[Screenshot grounding data]
▼

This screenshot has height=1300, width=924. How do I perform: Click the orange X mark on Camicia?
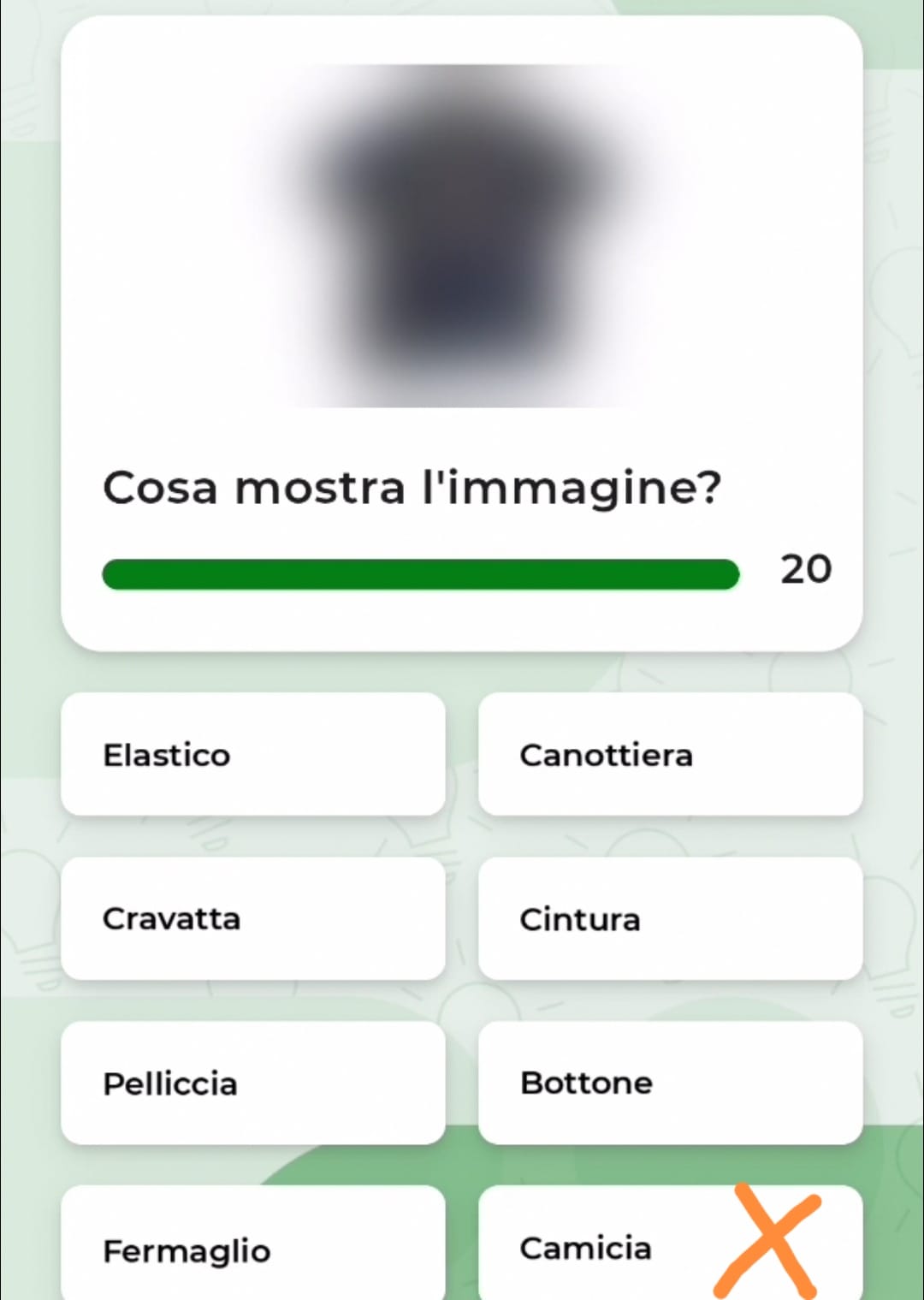coord(767,1240)
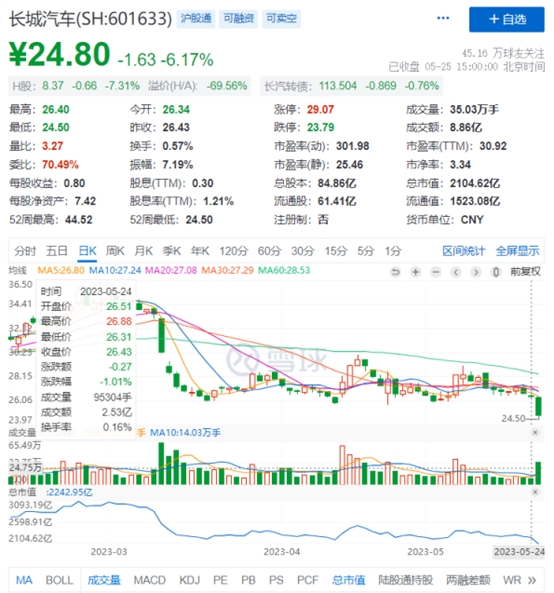Click the 2023-05-24 date marker
Image resolution: width=554 pixels, height=593 pixels.
tap(519, 552)
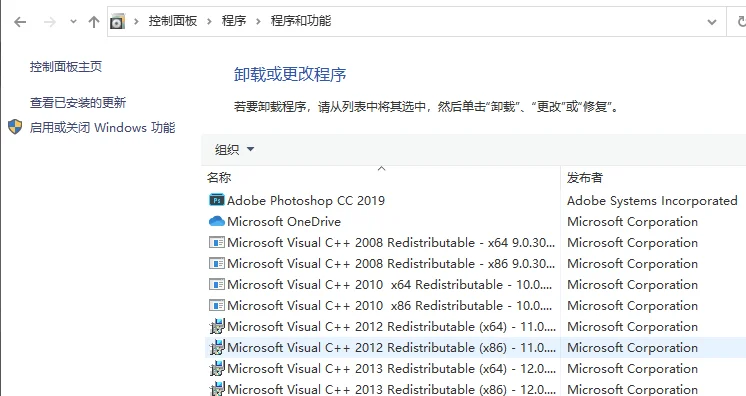Viewport: 746px width, 396px height.
Task: Click the Adobe Photoshop CC 2019 icon
Action: [x=216, y=200]
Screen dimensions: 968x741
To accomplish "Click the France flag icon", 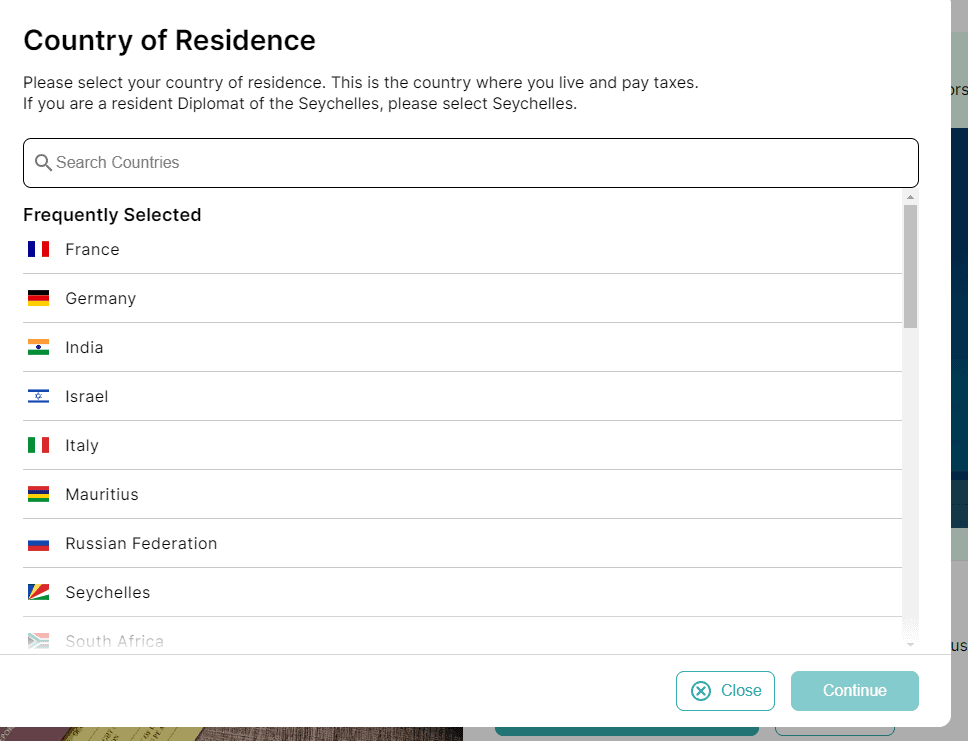I will (x=38, y=249).
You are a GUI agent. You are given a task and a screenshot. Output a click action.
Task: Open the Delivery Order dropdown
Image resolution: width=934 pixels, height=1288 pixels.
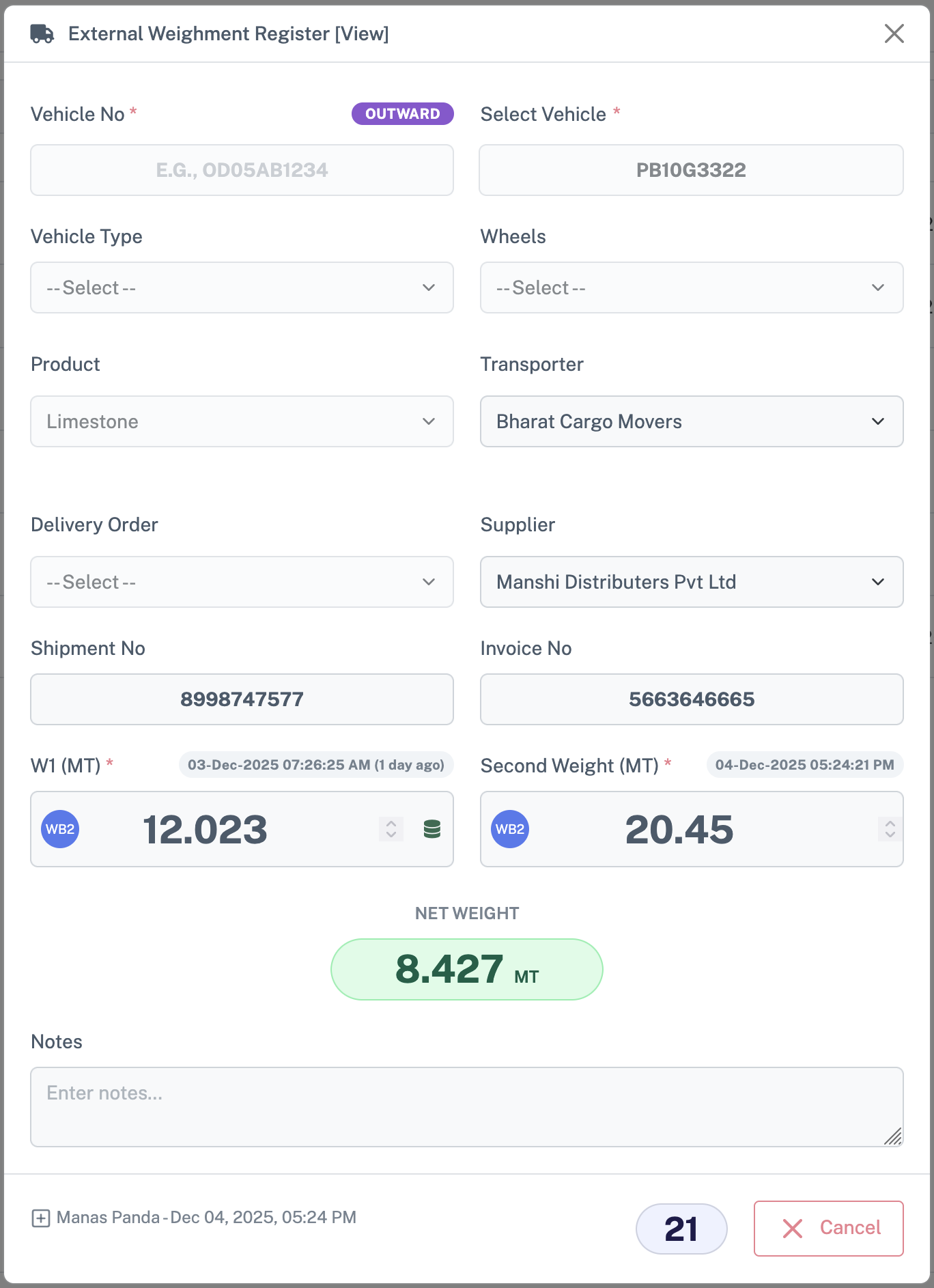tap(242, 582)
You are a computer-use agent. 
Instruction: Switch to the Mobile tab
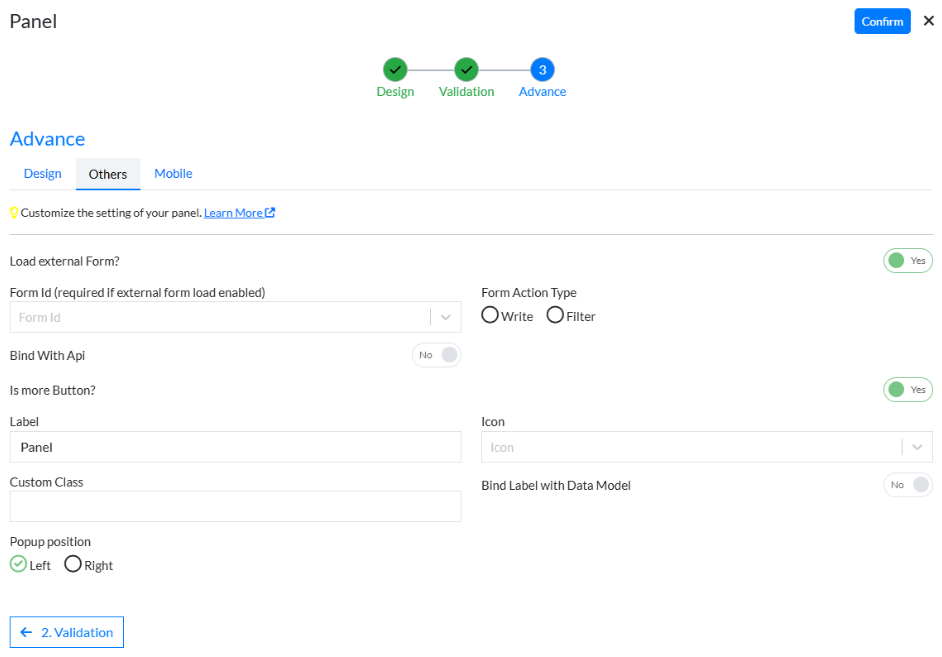tap(172, 173)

▲

## Task item
Exactly the lines from the one containing "Task: Open the Delivery Order dropdown" through the last line of the data above should be output, both ends included, with every picture left out.

## Worked solution
Task: Open the Delivery Order dropdown
Image resolution: width=934 pixels, height=1288 pixels.
tap(242, 582)
You are a computer-use agent. 
Instruction: Switch to the Mobile tab
tap(172, 173)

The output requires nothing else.